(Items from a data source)
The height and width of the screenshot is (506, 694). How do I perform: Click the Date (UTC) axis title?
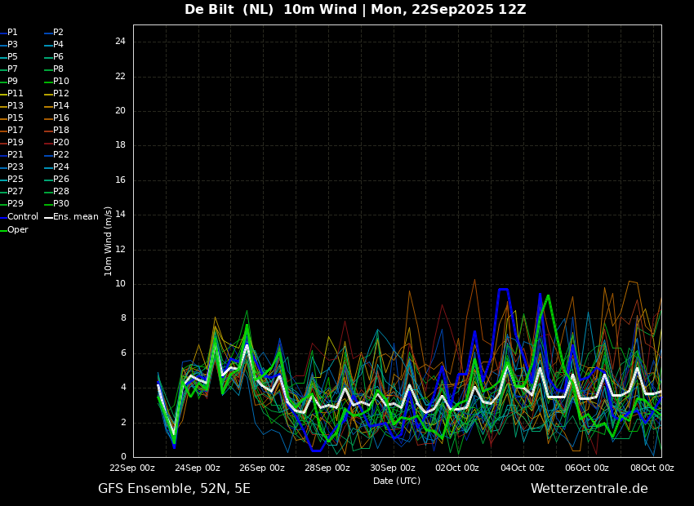point(397,482)
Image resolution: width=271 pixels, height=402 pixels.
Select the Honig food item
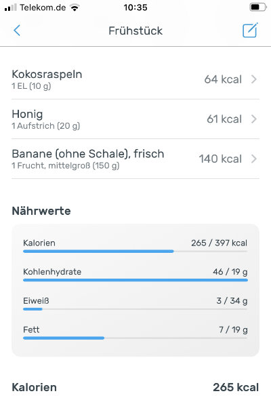[136, 119]
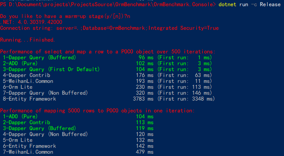Image resolution: width=284 pixels, height=156 pixels.
Task: Select the '2-ADO (Pure)' 102 ms row
Action: 107,63
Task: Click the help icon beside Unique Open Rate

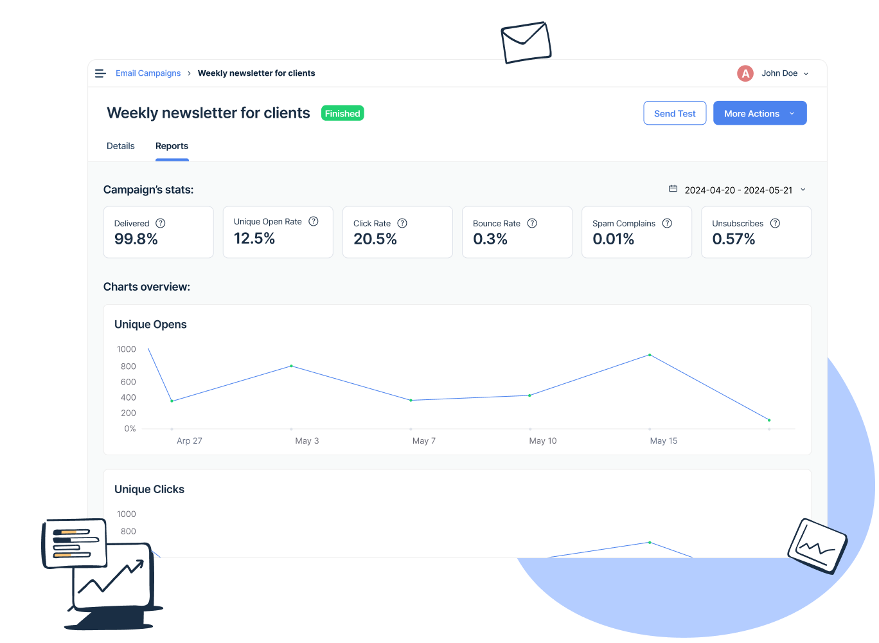Action: click(314, 221)
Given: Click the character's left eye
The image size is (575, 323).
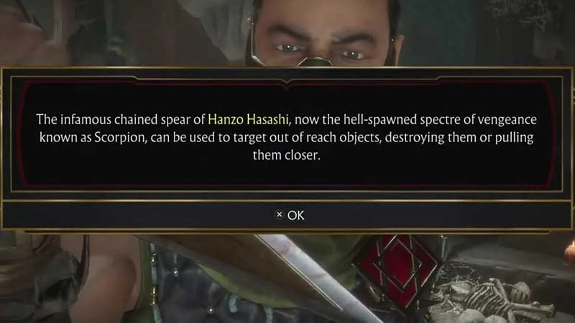Looking at the screenshot, I should [353, 55].
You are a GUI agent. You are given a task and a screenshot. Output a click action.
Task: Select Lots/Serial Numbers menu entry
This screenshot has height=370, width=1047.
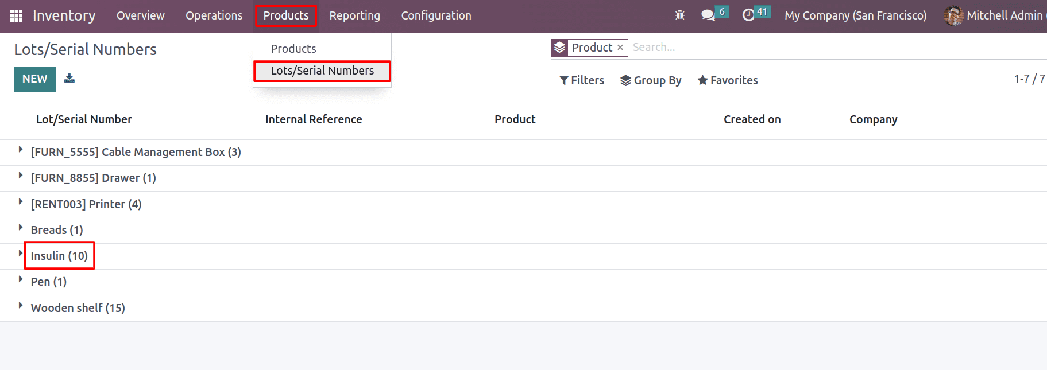click(x=322, y=71)
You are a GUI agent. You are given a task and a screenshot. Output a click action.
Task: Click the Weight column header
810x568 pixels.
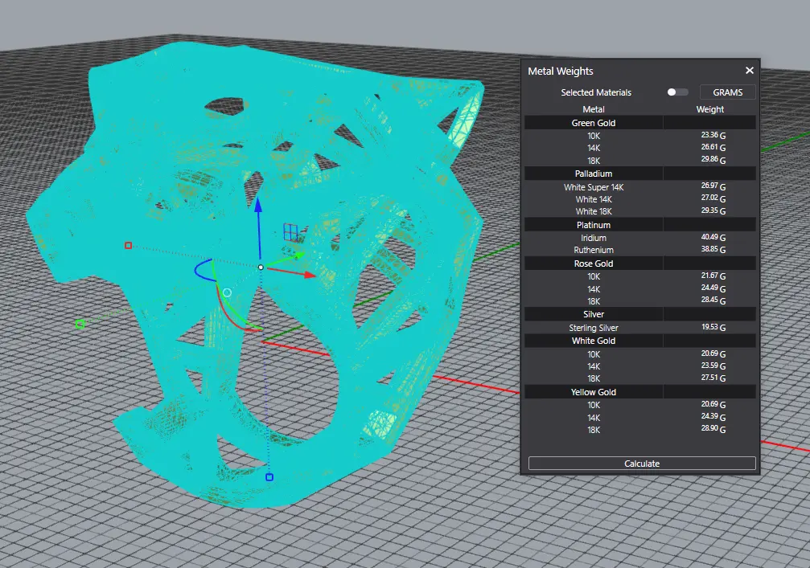click(709, 109)
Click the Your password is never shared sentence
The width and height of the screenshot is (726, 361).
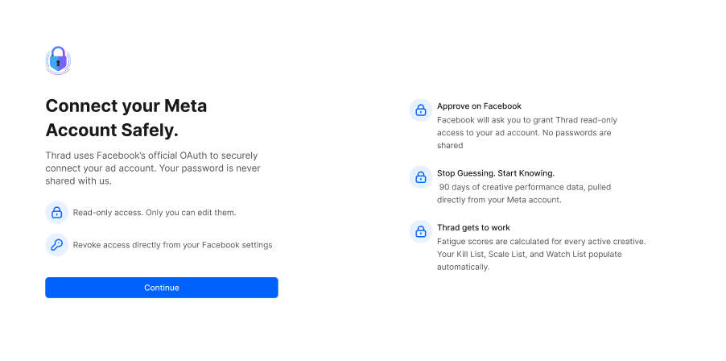coord(153,174)
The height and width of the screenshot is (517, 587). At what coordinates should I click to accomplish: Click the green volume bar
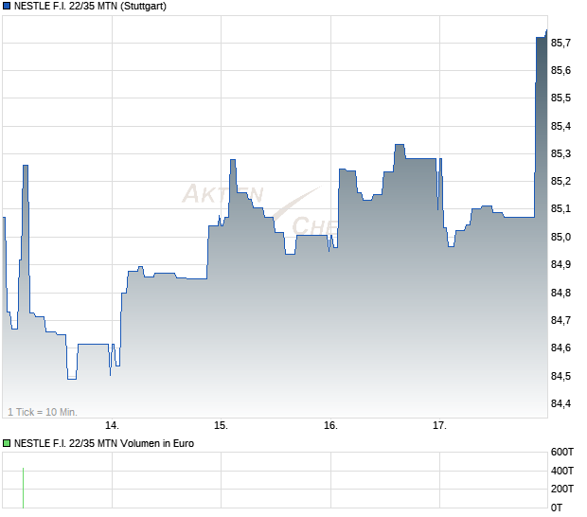(x=24, y=488)
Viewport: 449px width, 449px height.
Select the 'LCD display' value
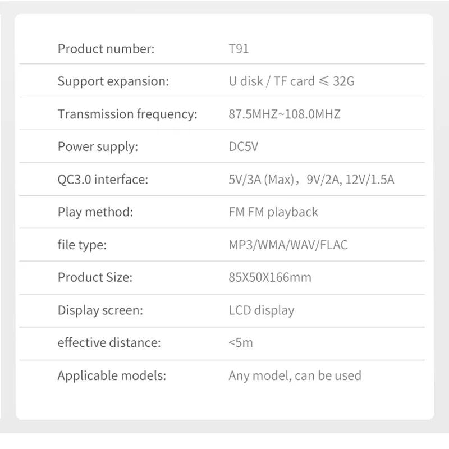pos(262,310)
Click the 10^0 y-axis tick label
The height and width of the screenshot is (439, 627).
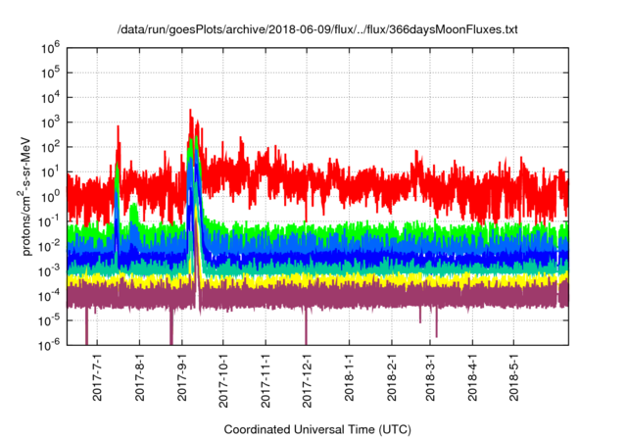click(55, 195)
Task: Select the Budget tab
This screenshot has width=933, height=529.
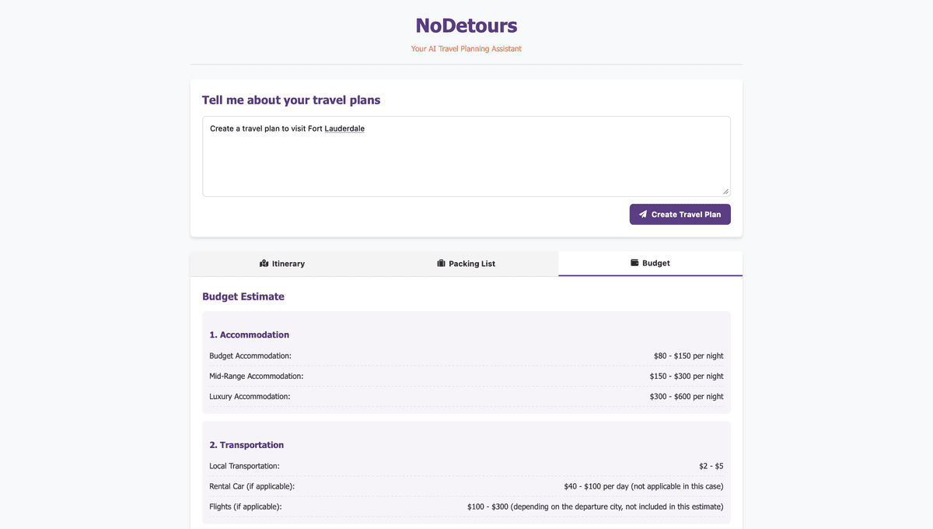Action: coord(650,262)
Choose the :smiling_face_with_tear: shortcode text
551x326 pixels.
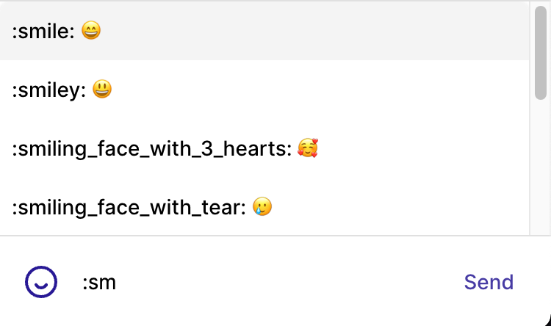(x=129, y=208)
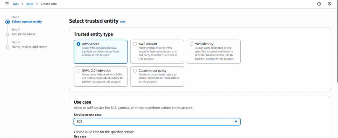338x138 pixels.
Task: Click the Step 1 progress indicator circle
Action: pos(8,22)
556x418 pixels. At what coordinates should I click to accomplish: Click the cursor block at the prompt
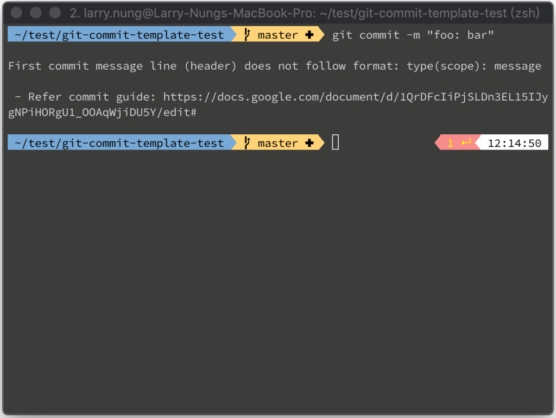pyautogui.click(x=335, y=142)
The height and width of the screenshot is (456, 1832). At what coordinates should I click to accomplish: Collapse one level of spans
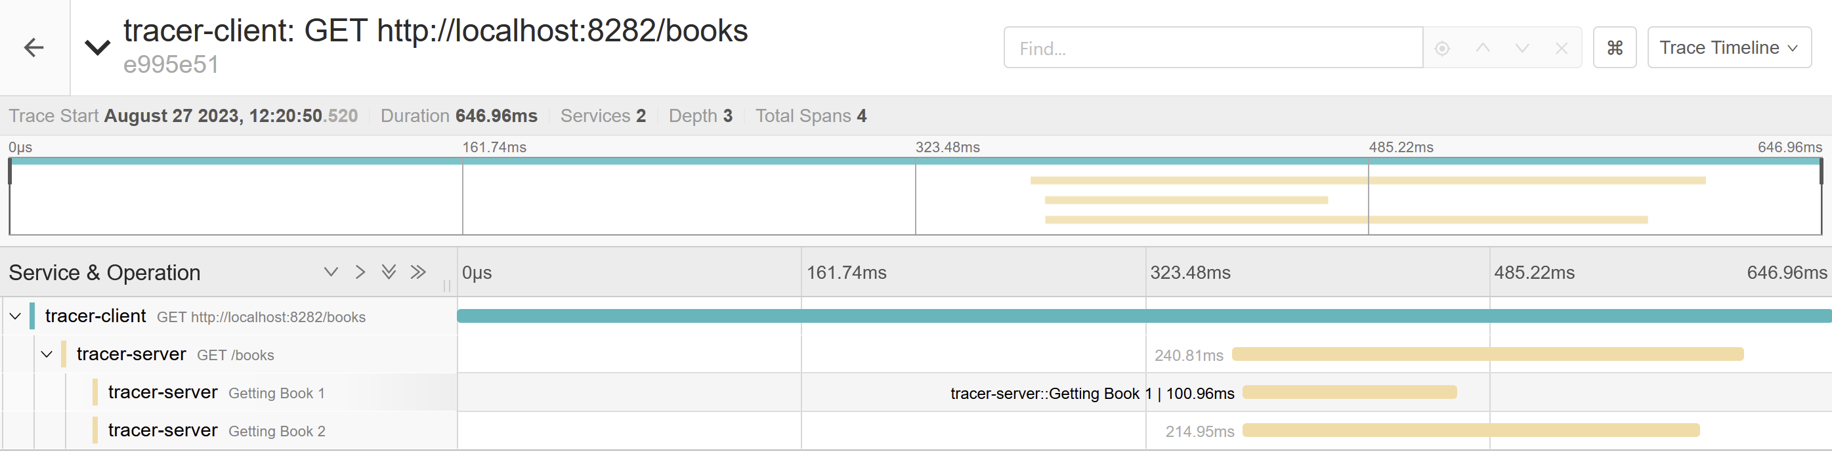point(360,272)
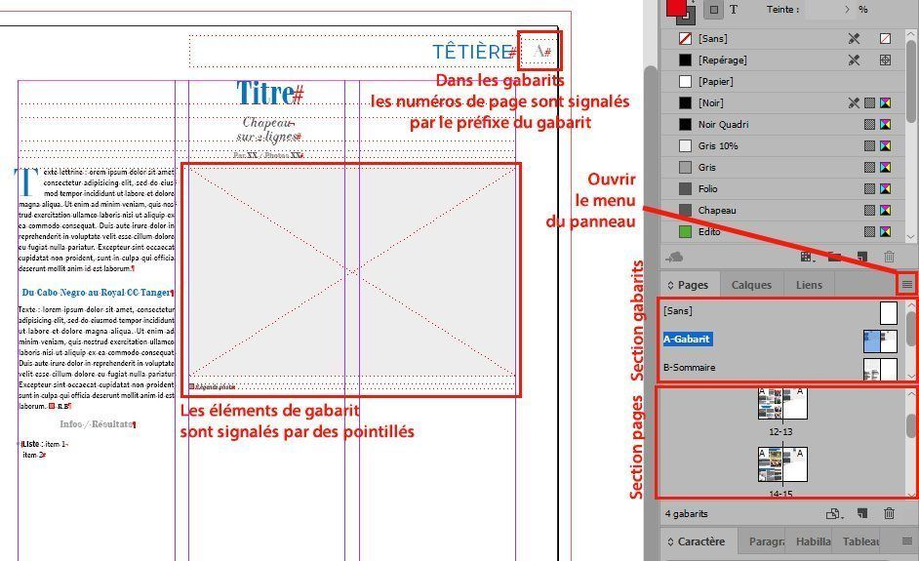Collapse the Caractère panel double arrow
Image resolution: width=919 pixels, height=561 pixels.
pos(670,542)
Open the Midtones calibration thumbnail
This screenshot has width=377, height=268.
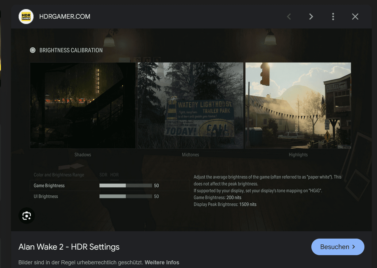pos(190,105)

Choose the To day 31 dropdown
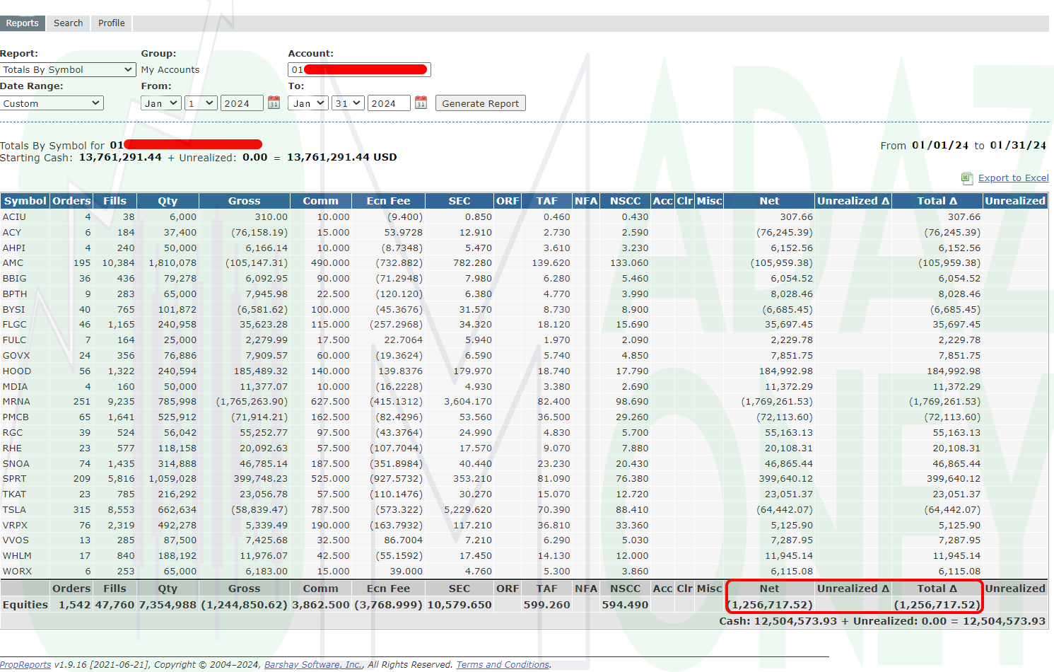point(349,103)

_WHAT THE TASK REQUIRES_
With the pictures left out, restate word for word every line of the data above, from the first down to the line that contains "Choose the :smiling_face_with_tear: shortcode".

_WRITTEN ANSWER_
The height and width of the screenshot is (506, 694). How do I perform: Click the Date (UTC) axis title?
point(397,482)
Image resolution: width=271 pixels, height=402 pixels.
Select the Honig food item
[136, 119]
Image resolution: width=284 pixels, height=156 pixels.
Task: Select the '2-ADO (Pure)' 102 ms row
Action: 107,63
Task: Click the help icon beside Unique Open Rate

Action: click(314, 221)
Given: Click the character's left eye
The image size is (575, 323).
Looking at the screenshot, I should [353, 55].
You are a GUI agent. You are given a task and a screenshot. Output a click action.
Task: Select Lots/Serial Numbers menu entry
This screenshot has height=370, width=1047.
click(x=322, y=71)
You are a GUI agent. You are given a task and a screenshot. Output a click action.
Task: Click the Weight column header
810x568 pixels.
click(709, 109)
Click the Your password is never shared sentence
The width and height of the screenshot is (726, 361).
coord(153,174)
The height and width of the screenshot is (517, 587). At what coordinates should I click to accomplish: Click the green volume bar
(x=24, y=488)
Viewport: 449px width, 449px height.
Select the 'LCD display' value
pos(262,310)
Click the 10^0 y-axis tick label
The height and width of the screenshot is (439, 627).
click(55, 195)
Task: Select the Budget tab
This screenshot has width=933, height=529.
Action: coord(650,262)
Choose the :smiling_face_with_tear: shortcode text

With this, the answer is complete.